→ What the task requires: Please give back, word for word, each line from the start of the entries through the one in which "Given: Click the text color button" is found.

→ Data provided:
###
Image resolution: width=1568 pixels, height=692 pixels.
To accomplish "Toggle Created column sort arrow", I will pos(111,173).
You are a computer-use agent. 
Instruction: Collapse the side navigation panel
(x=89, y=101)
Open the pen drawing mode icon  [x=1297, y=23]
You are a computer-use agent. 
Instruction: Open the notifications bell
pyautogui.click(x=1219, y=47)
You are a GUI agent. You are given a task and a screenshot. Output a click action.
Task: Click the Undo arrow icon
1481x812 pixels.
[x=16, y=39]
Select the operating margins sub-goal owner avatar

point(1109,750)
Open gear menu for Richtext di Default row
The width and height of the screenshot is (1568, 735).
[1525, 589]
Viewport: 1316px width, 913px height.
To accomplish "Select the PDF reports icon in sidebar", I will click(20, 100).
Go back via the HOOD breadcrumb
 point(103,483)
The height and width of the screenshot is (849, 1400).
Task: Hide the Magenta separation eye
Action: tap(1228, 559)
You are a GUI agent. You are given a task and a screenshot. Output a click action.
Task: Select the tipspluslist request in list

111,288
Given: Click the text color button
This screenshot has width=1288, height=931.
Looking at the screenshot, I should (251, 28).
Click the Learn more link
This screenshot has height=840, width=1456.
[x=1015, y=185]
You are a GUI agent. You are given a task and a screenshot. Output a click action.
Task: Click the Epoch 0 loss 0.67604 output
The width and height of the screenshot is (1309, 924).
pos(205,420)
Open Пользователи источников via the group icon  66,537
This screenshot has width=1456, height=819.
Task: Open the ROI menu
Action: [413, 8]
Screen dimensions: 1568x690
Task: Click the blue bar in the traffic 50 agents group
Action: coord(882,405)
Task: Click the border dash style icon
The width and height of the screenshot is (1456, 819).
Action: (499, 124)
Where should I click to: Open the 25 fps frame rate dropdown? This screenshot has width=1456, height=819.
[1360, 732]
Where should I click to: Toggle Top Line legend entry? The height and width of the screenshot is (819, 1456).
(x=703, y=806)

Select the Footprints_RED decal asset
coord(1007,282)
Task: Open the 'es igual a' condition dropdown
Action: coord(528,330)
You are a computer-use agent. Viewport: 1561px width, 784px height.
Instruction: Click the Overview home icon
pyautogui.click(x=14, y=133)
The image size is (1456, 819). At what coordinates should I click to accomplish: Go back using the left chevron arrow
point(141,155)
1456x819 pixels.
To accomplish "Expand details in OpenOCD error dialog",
###
→ Answer box:
Image resolution: width=1568 pixels, height=692 pixels.
To accomplish "Toggle Created column sort arrow", I will pos(111,173).
You are a computer-use agent. 
Instruction: Collapse the side navigation panel
(x=89, y=101)
Open the pen drawing mode icon  [x=1297, y=23]
You are a computer-use agent. 
Instruction: Open the notifications bell
pyautogui.click(x=1219, y=47)
You are a GUI agent. You are given a task and a screenshot. Output a click action.
Task: Click the Undo arrow icon
1481x812 pixels.
[x=16, y=39]
Select the operating margins sub-goal owner avatar

point(1109,750)
Open gear menu for Richtext di Default row
The width and height of the screenshot is (1568, 735).
[1525, 589]
Viewport: 1316px width, 913px height.
To accomplish "Select the PDF reports icon in sidebar", I will click(20, 100).
Go back via the HOOD breadcrumb
 point(103,483)
The height and width of the screenshot is (849, 1400).
Task: Hide the Magenta separation eye
Action: tap(1228, 559)
You are a GUI agent. You are given a task and a screenshot. Output a click action.
Task: Select the tipspluslist request in list

111,288
Given: Click the text color button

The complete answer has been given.